Brinquedo de gente grande

Eles madrugam ansiados. E ansiosos. Com a promessa de uma aventura selvagem e enlameada que se descortinará durante o fim de semana. Nessas expedições 4×4, homens viram crianças. A única diferença é que seus brinquedos são um pouco maiores. Os carrinhos de controle-remoto se transformam em jipes e camionetes. E o cenário, que na infância é o quintal de casa, agora muda para estradas de terra, escondidas em meio ao caos do ambiente urbano.
Só quem já foi em um desses eventos tem ideia da maluquice toda ou, deve-se dizer, desses momentos de desconexão com a sociedade hiper-ultra-mega conectada atual. Antes de mais nada, é preciso realizar os preparativos para a expedição na noite anterior à partida. Separam-se lanches – barrinhas de cereais, frutas, bolachas -, bebidas, litros e litros de água, sapatos velhos, galochas e roupas “de guerra” – bem dessas que você facilmente usaria em uma batalha. Tenta-se dormir cedo, como os bons samaritanos, pois se parte no dia seguinte de madrugada, rumo ao ponto de encontro do grupo.
Quando todos estão reunidos no posto de gasolina, adesivam-se os carros, distribuem-se os rádios de comunicação e se toma aquele café preto para despertar! Às oito horas, soa-se a buzina da partida e os carros saem enfileirados, rumo às aventuras que os aguardam.

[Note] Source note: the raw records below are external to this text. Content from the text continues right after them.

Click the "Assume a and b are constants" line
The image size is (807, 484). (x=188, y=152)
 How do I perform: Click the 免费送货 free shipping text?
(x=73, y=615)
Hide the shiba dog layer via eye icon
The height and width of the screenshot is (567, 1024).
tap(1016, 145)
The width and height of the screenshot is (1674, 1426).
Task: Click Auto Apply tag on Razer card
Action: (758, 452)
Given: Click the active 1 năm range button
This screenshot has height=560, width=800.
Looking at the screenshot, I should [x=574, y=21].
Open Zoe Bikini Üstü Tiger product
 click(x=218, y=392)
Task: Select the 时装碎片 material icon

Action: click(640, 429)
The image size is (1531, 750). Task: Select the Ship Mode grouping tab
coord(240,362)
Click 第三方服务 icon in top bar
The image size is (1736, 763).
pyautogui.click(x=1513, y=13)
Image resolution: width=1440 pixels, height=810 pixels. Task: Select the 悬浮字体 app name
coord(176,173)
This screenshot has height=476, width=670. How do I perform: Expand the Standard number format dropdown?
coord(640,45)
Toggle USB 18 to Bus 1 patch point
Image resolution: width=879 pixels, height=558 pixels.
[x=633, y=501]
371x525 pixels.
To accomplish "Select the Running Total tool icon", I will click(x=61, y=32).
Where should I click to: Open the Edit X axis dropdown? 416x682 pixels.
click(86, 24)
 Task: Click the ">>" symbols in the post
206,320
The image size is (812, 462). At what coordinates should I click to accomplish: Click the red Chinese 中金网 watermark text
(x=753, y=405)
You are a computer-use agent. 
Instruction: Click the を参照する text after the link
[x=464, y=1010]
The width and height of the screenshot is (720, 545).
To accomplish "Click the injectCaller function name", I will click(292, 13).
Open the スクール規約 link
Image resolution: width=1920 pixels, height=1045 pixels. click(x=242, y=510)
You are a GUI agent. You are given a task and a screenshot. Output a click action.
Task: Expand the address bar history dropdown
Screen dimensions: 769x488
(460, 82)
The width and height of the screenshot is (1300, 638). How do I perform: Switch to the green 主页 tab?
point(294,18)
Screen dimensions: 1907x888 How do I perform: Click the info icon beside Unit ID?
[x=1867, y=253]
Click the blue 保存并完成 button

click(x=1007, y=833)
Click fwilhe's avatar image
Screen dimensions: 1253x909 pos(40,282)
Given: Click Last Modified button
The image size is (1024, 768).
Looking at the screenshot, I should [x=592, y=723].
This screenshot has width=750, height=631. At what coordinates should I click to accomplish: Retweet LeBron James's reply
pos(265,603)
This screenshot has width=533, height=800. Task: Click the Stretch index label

Já na estrada começam as brincadeiras, as piadinhas pelo rádio. Quem observa de longe, pensa que esses homens se conhecem a vida toda. Não imagina que muitos deles se conhecem há poucos meses, ou até que se conheceram naquele mesmo dia. É o companheirismo que se forma quando as pessoas têm gostos parecidos, quando compartilham um espírito aventureiro!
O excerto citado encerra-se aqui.